> **Data**

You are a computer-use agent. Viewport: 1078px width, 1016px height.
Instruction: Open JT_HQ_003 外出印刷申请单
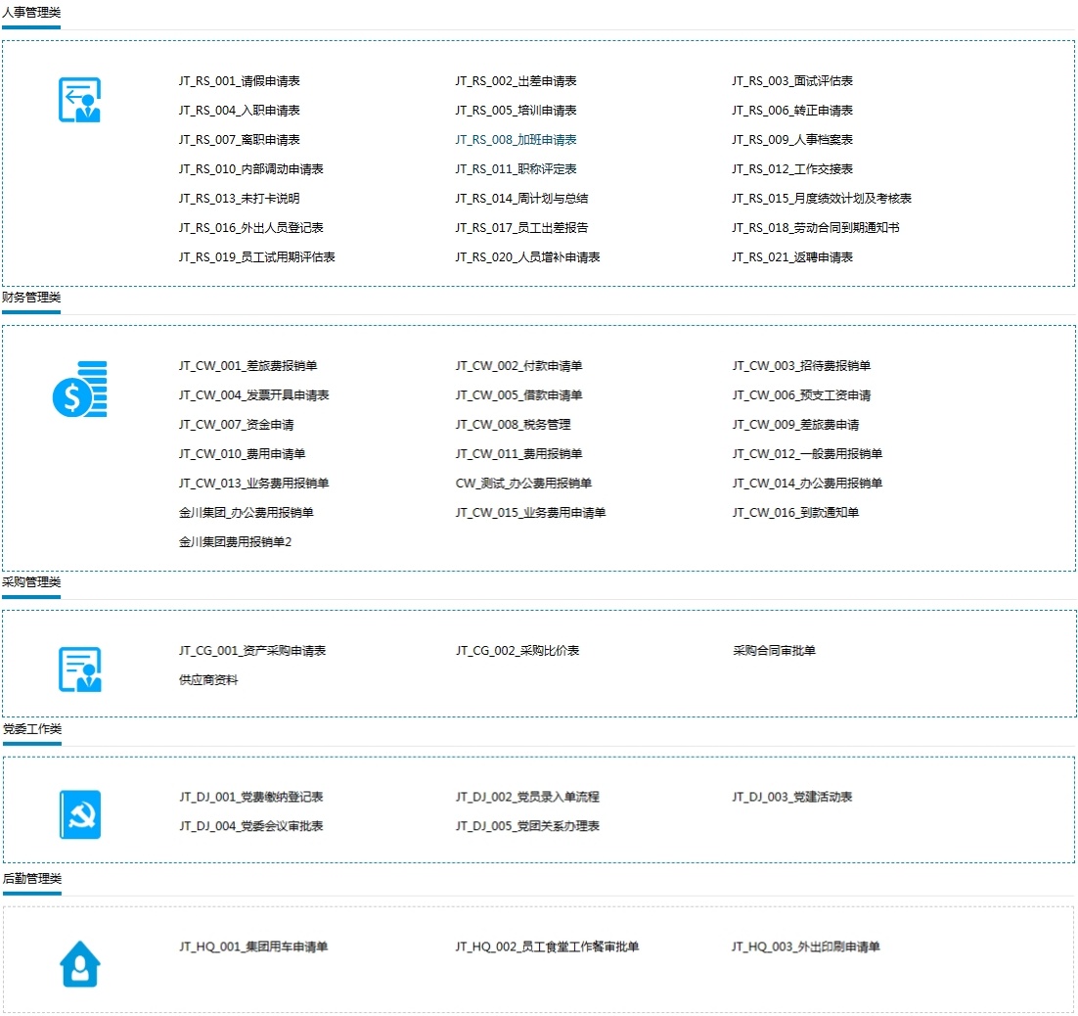pyautogui.click(x=805, y=947)
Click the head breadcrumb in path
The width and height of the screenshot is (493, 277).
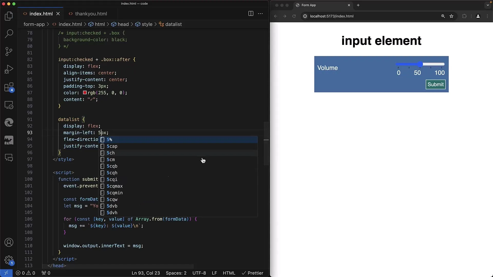(123, 24)
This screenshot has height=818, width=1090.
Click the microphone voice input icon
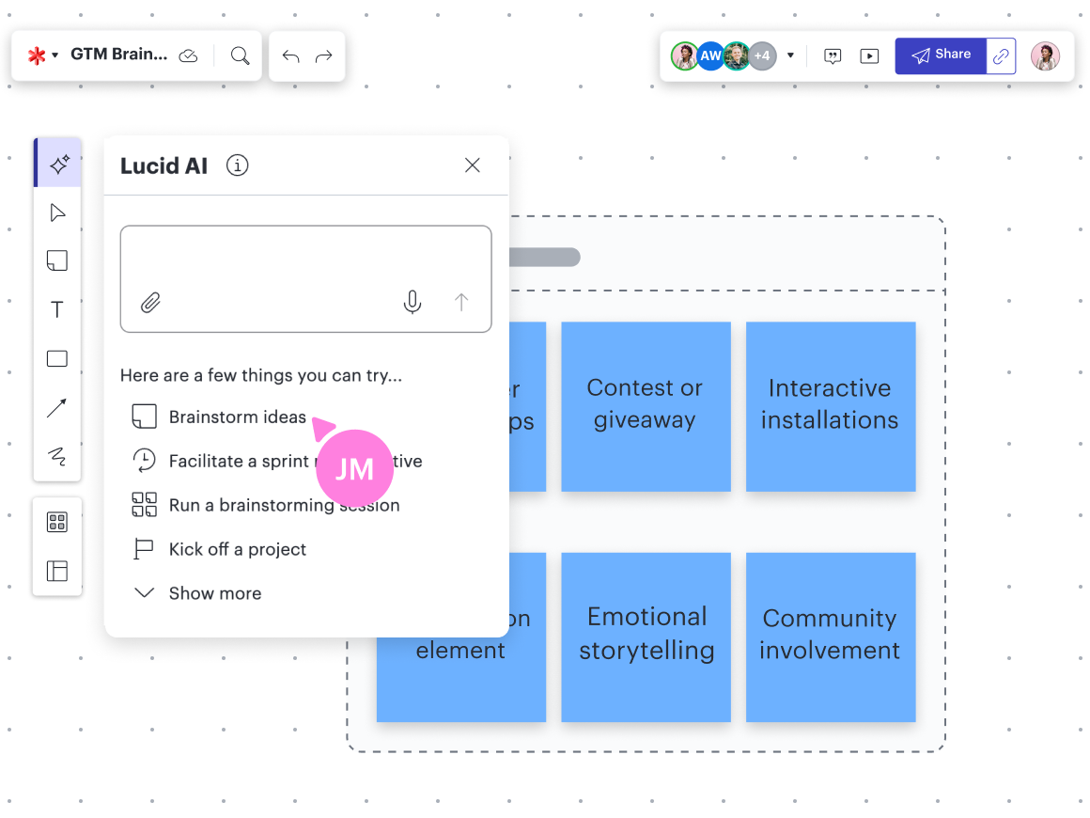[412, 302]
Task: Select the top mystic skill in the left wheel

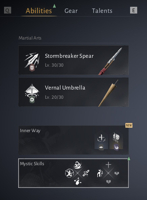Action: [x=78, y=165]
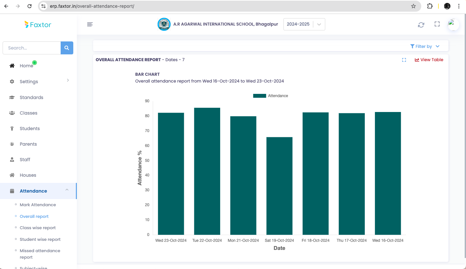Click the refresh sync icon
The height and width of the screenshot is (269, 466).
(421, 25)
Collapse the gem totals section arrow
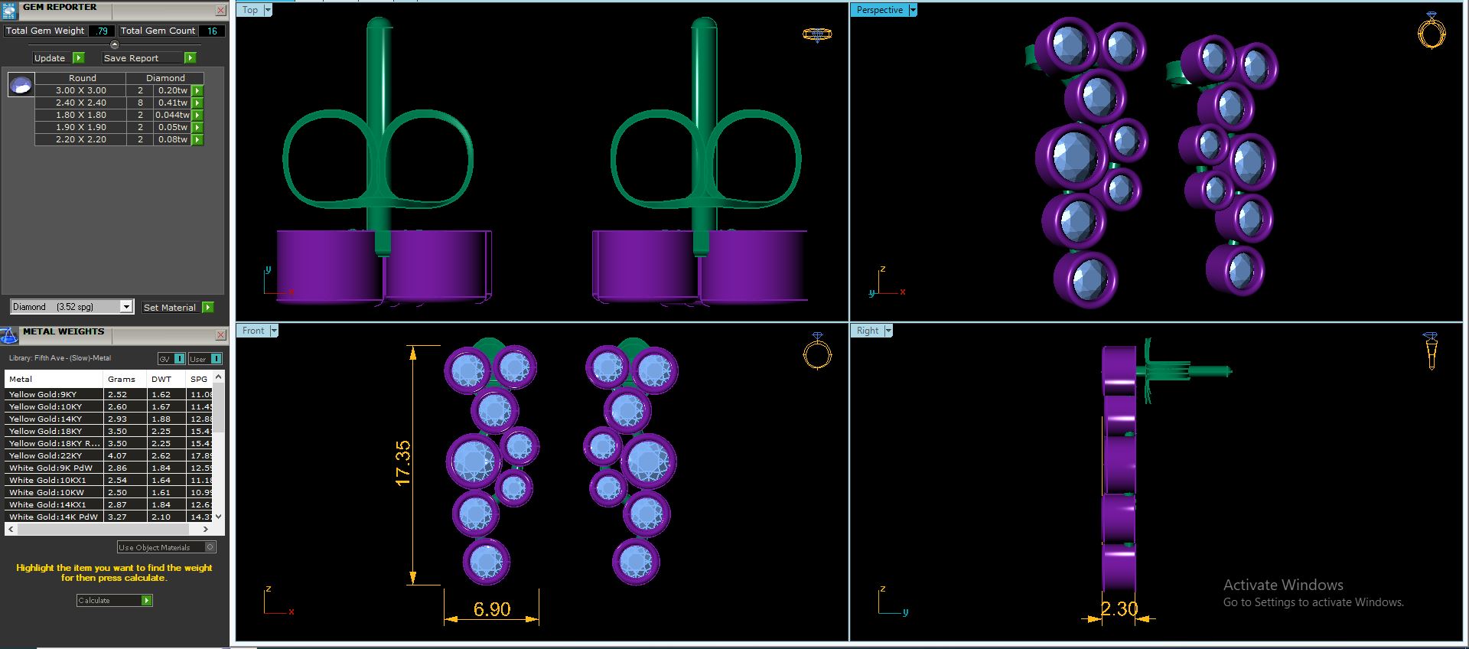 (115, 44)
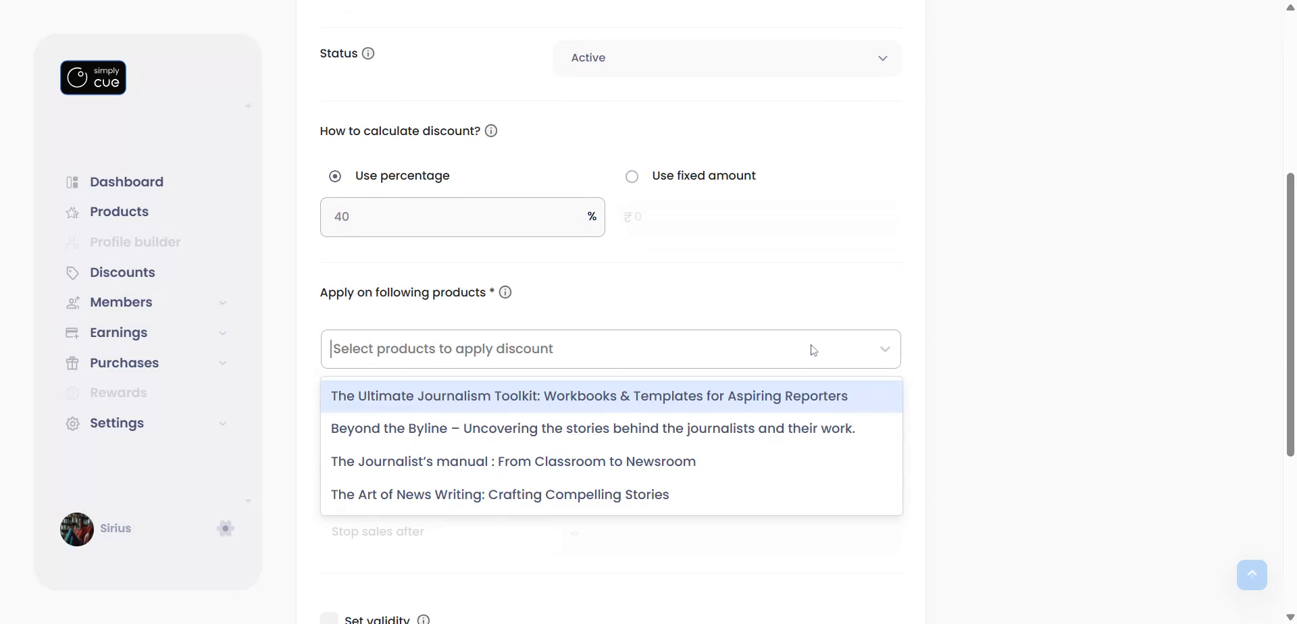Screen dimensions: 1297x624
Task: Click info icon next to Apply on products
Action: tap(505, 292)
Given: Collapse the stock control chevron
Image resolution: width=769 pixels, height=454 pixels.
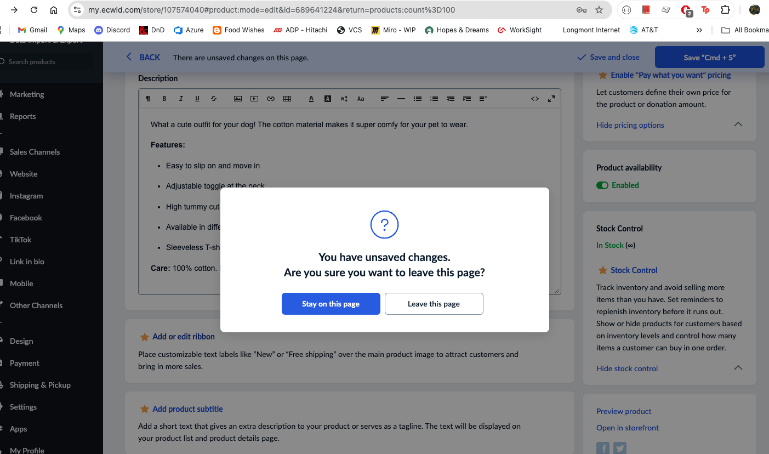Looking at the screenshot, I should coord(738,368).
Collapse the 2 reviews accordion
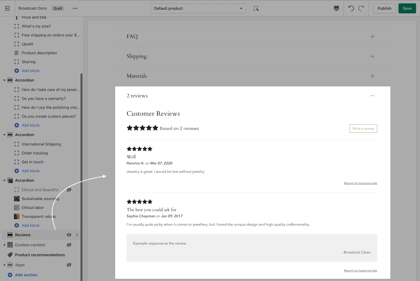 pos(372,96)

> **Problem to solve**
Each of the lines above should be transcribed exactly; no image is to be copied.

> **Result of this exercise**
You are a computer-use agent. Viewport: 1078px width, 1016px height.
Instruction: Open JT_HQ_003 外出印刷申请单
pyautogui.click(x=805, y=947)
Click the head breadcrumb in path
The width and height of the screenshot is (493, 277).
(123, 24)
This screenshot has height=818, width=1090.
Click the microphone voice input icon
[412, 302]
Task: Select the top mystic skill in the left wheel

Action: [x=78, y=165]
Click the refresh sync icon
The height and width of the screenshot is (269, 466).
(421, 25)
Collapse the gem totals section arrow
 (115, 44)
Screen dimensions: 1297x624
Task: Click info icon next to Apply on products
Action: tap(505, 292)
Given: Collapse the stock control chevron
Image resolution: width=769 pixels, height=454 pixels.
Looking at the screenshot, I should coord(738,368).
Collapse the 2 reviews accordion
 pos(372,96)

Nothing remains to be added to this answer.